Ses 38 ans, sa santé fondamentale (et morale), lui permettent aujourd'hui
d'en faire trop. Mais c'est à bon escient. Il chantait en récital à
Toulouse, les Michelangelo de Britten, des Strauss bien rarement assumés par
un ténor, rien que cela ; puis rentrait à Zurich pour deux Don Carlo : son
emploi exact, où affleure dans la cantilène la même pureté éperdue,
idéaliste que chez Huon. Simple routine pour un troupier comme lui. L'inouï
est qu'il ait pu y intercaler le sauvetage d'une Zauberflöte au lendemain de
sa première : et pas la moindre, avec Harnoncourt, mais selon les exigences
scéniques de Martin Kusej. L'a-t-on compris ? Le type vocal de ténor qu'est
Jonas Kaufmann pourrait avoir déjà tout flambé, en de dévorantes premières
années. Mais par caractère, par goût de l'art, par recherche et curiosité
intellectuelle, c'est un Iate developer, comme disait de lui-même non sans
humour Claudio Arrau, enfant prodige s'il en fut, mais qui mettait tout son
honneur d'artiste à n'avoir su qu'à la quarantaine où il allait vraiment.
Une telle curiosité veut dire lenteurs nécessaires, étude, précaution.
D'autres disent avoir besoin d’arrêter I’opéra d'une façon sabbatique, ou
initiatique peut-être, pour essayer enfin, et pas avant 40 ans, Winterreise.
Schubert n'a pas vécu si vieux, et n'en demande pas tant. Lui se contente de
travailler avec Helmut Deutsch qui sait tout du lied, le sens, le style, le
son. Avec un tel piano la voix doit être velours, et vérité aussi. Leur
Schöne Müllerin de 2003 était inoubliable - un Bildungsroman, roman de
formation, avec la mort au bout. Un autre ténor pourrait grisailler sur tant
de strophes. Pas lui. Il raconte, se prend et nous prend à la narration et
vers la fin déjà nous aura noyés, et pas dans de l'illusion : dans
l'histoire même. L’autre soir, il nous a chanté les Michelangelo de Britten
comme s'ils faisaient suite aux Pétrarque de Liszt, recréés par un timbre et
une discipline de chant de haute école allemande,sans aucune des
idiosyncrasies (admirables) du couple Pears/Britten. Cette couleur, cette
vibration : avec cette facilité là-haut, mais cet engagement dramatique
aussi, jusqu'au-boutisme de l'âme qui trouve à s'incarner dans la voix, ici
c'est Erb évangéliste qui revit pour nous.
Faites seulement, dieux propices du chant, qu'il s'abstienne des rôles
inutiles où l'on se dépense comme aux autres sans y trouver soi-même (et y
apporter) grand-chose.
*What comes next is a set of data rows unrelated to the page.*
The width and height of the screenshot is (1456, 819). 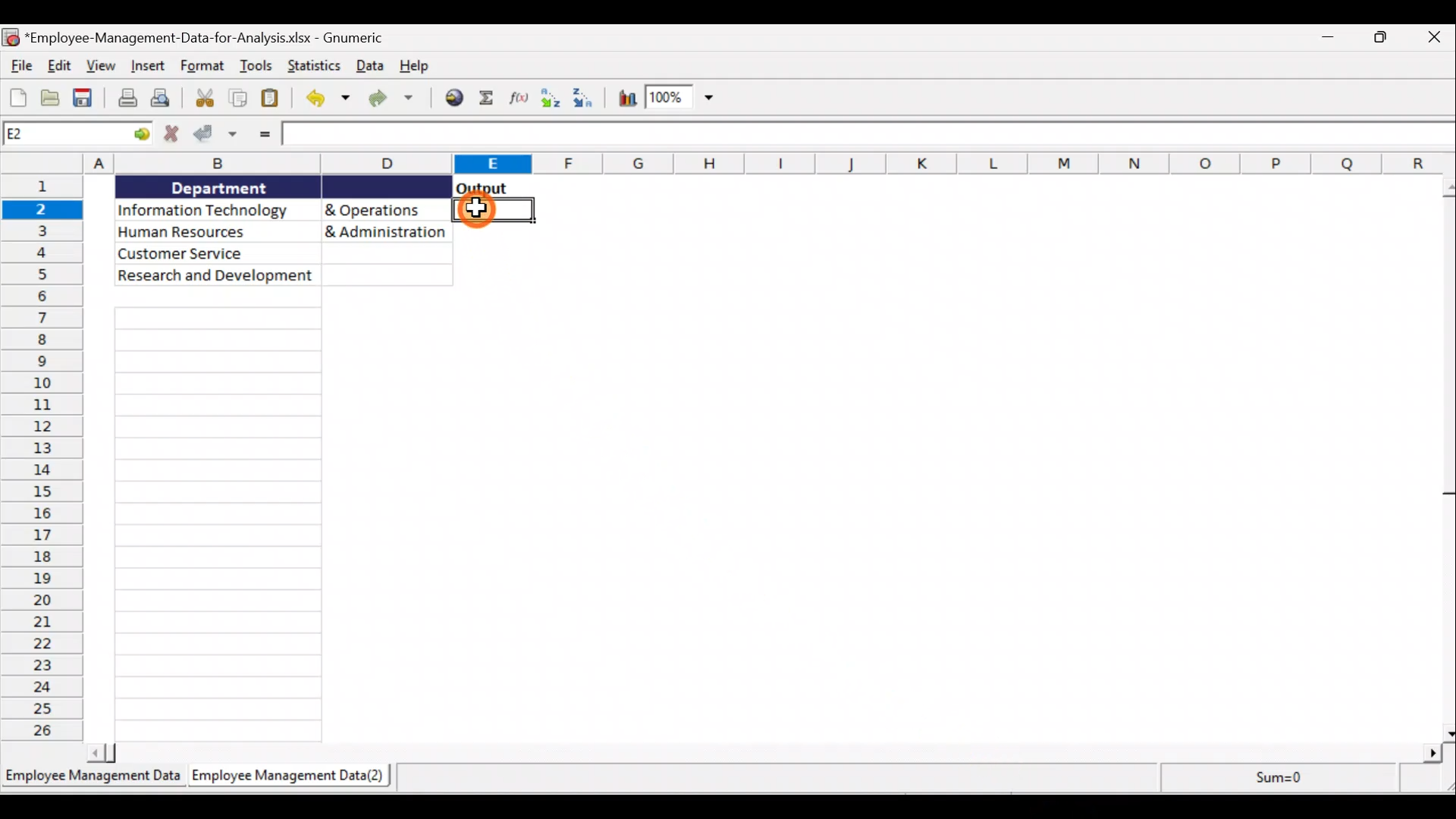 What do you see at coordinates (870, 133) in the screenshot?
I see `Formula bar` at bounding box center [870, 133].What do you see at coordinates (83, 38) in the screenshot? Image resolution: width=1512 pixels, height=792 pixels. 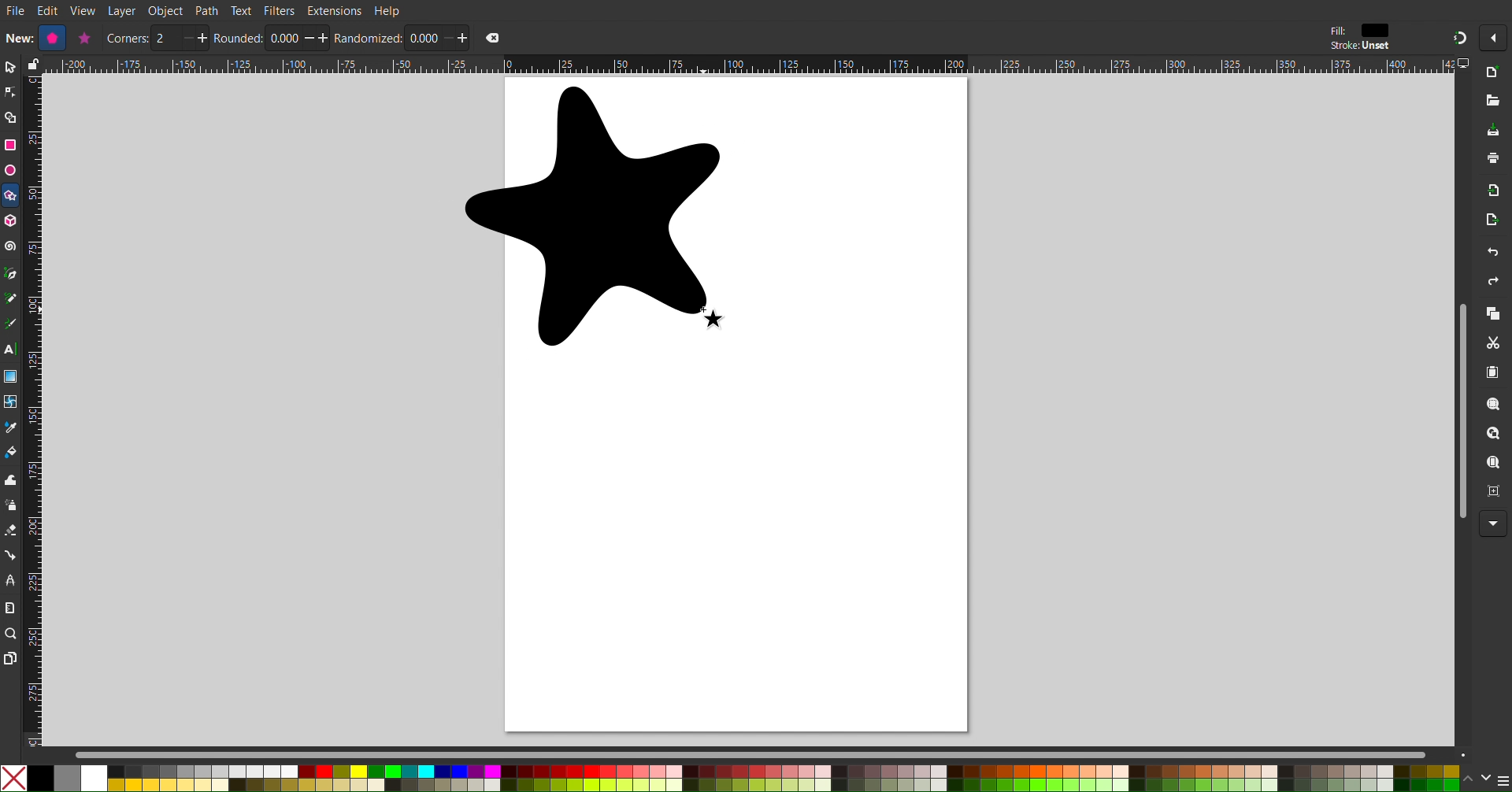 I see `star options` at bounding box center [83, 38].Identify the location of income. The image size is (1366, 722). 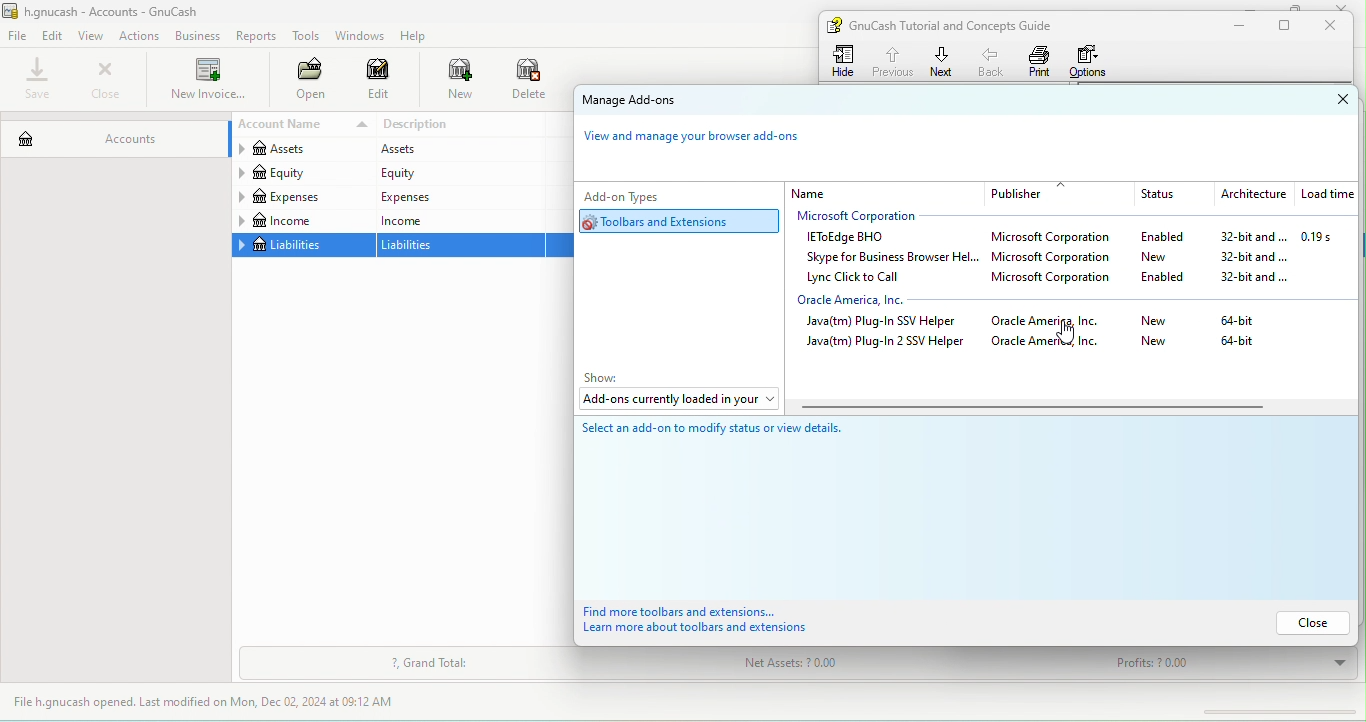
(302, 221).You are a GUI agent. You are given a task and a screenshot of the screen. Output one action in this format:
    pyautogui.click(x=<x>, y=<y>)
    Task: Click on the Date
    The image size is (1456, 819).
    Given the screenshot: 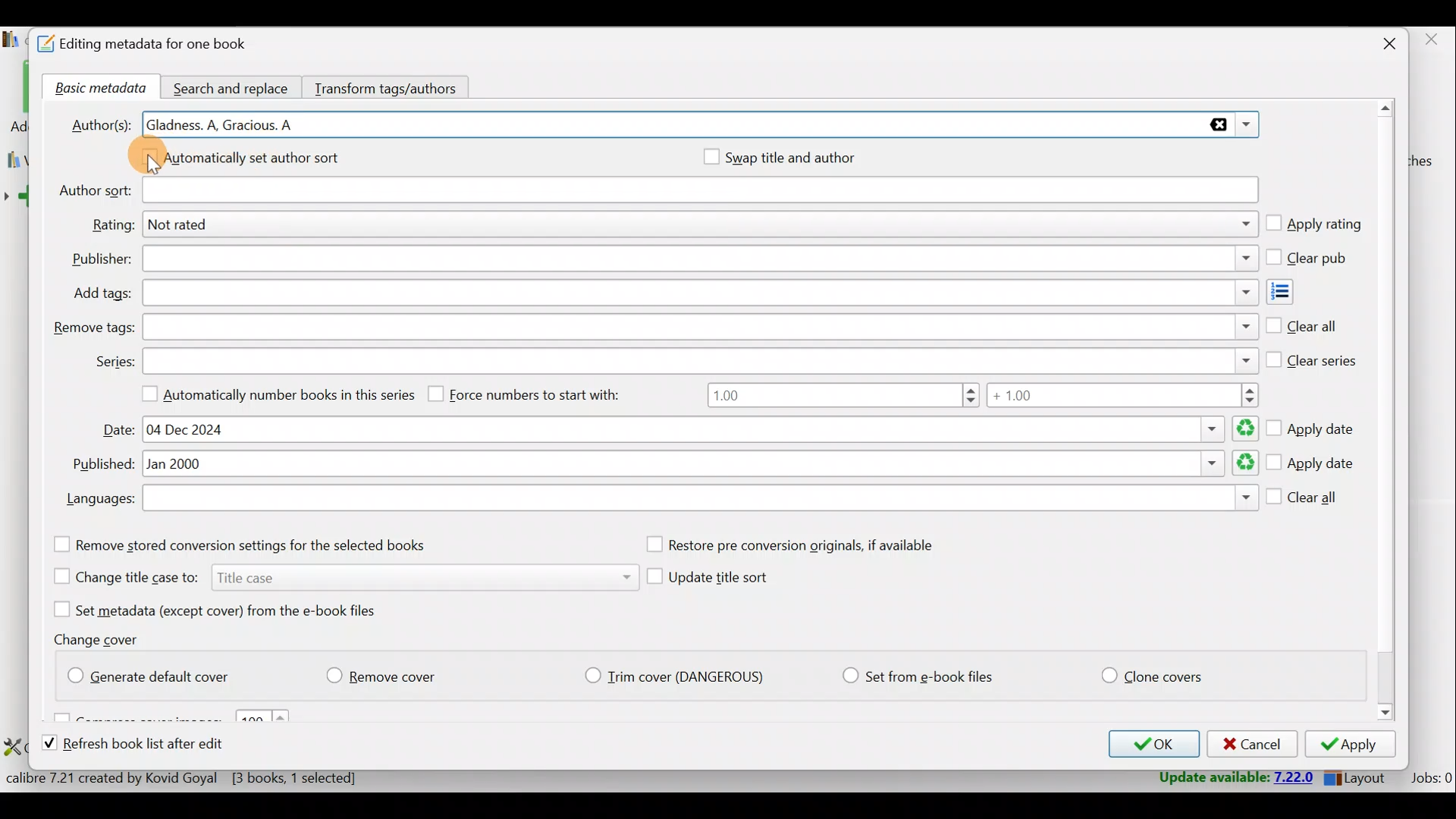 What is the action you would take?
    pyautogui.click(x=698, y=429)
Dans Carmen, cet hiver, il a tout réussi : modèle
d'ardeur dramatique sauvage et même suicidaire, et de chant contrôlé. On
attend de lui du plus rare, qu'il soit le bandit ténor bien-aimé de La
Fanciulla del West, dans Francesca da Rimini le Paolo des rêves de Dante,
Palestrina un jour avec à la fois les qualités d’un Wunderlich et celles
d’un Lorenz. Son premier Siegmund est programmé au Met, pour 2012. Sainte
patience. Qu'il nous préserve, en late developer, le Tristan qu'il porte en
lui poétiquement, dramatiquement, dont il a les yeux extasiés et le raptus
vocal. Un Tristan qui résume et accomplit, dans le timbre et l'individualité
d'un seul, l'inné d'un grand ténor et son acquis, plus grand encore.
Des disques rares
Encore peu de choses au disque, et dans le désordre : mais patience, Jonas
Kaufmann vient de signer chez Decca. Cherchons pourtant, au-delà de lieder
de Strauss pour BMG, d'un exemplaire Huon dans Oberon (Archiv), le Fils de
Roi dans les rares Königskinder de Humperdinck (Accord, Montpellier 2005),
qui révèle l'étoffe de ce ténor . la facilité de la tessiture, le naturel du
dire, le timbre, la ligne et chose plus rare, la présence au disque, avec un
visage et même un regard dans la voix. En DVD, superbe Florestan jeune et
ardent dans Fidelio (Hamoncourt) Titus maître de la tessiture et des
manières vocales dans la Clemenza (Welser-Möst) curieusement changée en
Singspiel (du parlé au (leu du récitatif, qui certes n'est pas de Mozart).